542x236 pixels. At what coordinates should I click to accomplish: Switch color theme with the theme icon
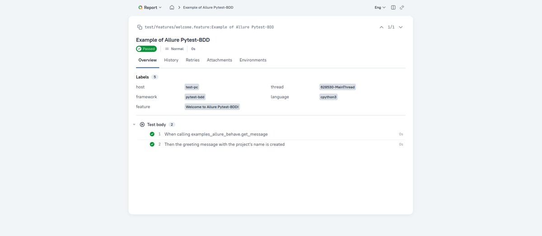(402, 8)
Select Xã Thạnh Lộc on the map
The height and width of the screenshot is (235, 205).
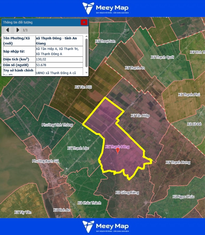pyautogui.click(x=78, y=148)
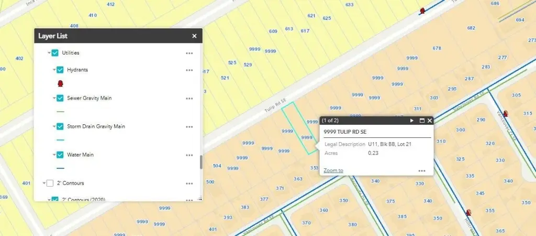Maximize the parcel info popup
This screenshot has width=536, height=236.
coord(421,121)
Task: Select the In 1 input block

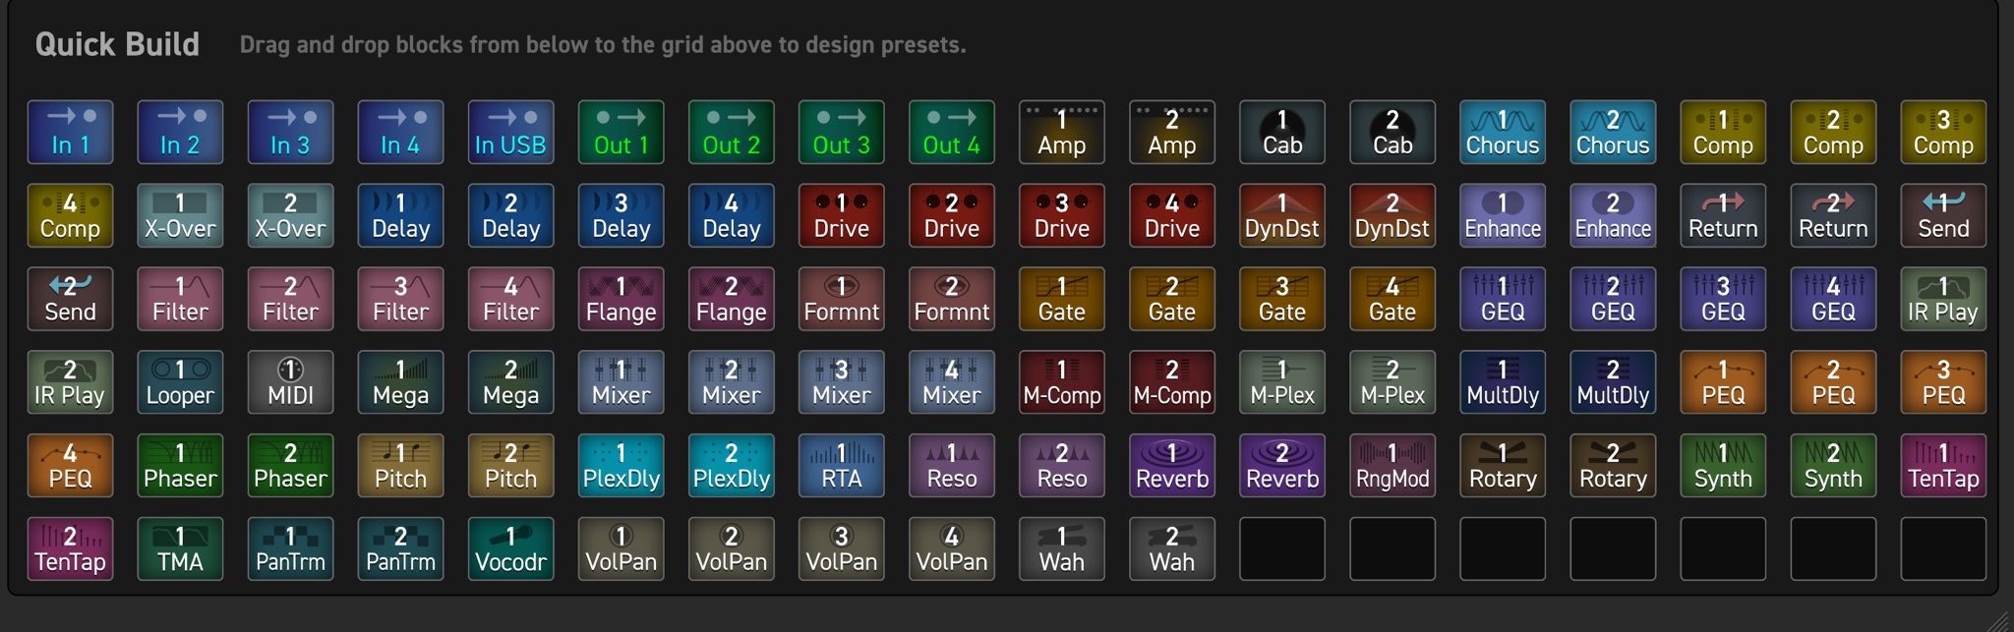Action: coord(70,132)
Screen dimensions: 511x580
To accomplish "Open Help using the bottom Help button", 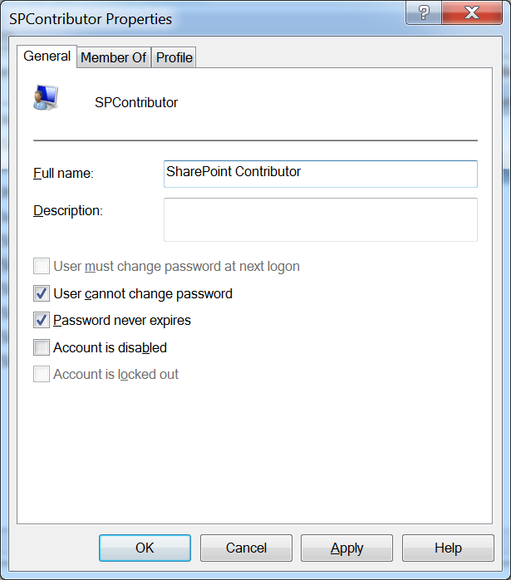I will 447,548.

--

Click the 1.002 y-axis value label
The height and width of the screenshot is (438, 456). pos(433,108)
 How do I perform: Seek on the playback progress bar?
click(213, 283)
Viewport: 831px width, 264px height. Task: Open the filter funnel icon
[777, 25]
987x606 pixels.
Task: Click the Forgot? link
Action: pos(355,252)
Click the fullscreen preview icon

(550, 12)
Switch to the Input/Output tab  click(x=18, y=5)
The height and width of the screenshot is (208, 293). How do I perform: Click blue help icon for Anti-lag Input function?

Your assignment:
What is asked for is an exact copy of the lines above from the one containing "Click the 1.002 y-axis value label" through the one containing "Switch to the", and only those.

Response to the exercise:
Click the 1.002 y-axis value label
The height and width of the screenshot is (438, 456). pos(433,108)
 How do I perform: Seek on the playback progress bar?
click(213, 283)
Viewport: 831px width, 264px height. Task: Open the filter funnel icon
[777, 25]
987x606 pixels.
Task: Click the Forgot? link
Action: pos(355,252)
Click the fullscreen preview icon

(550, 12)
Switch to the Input/Output tab  click(x=18, y=5)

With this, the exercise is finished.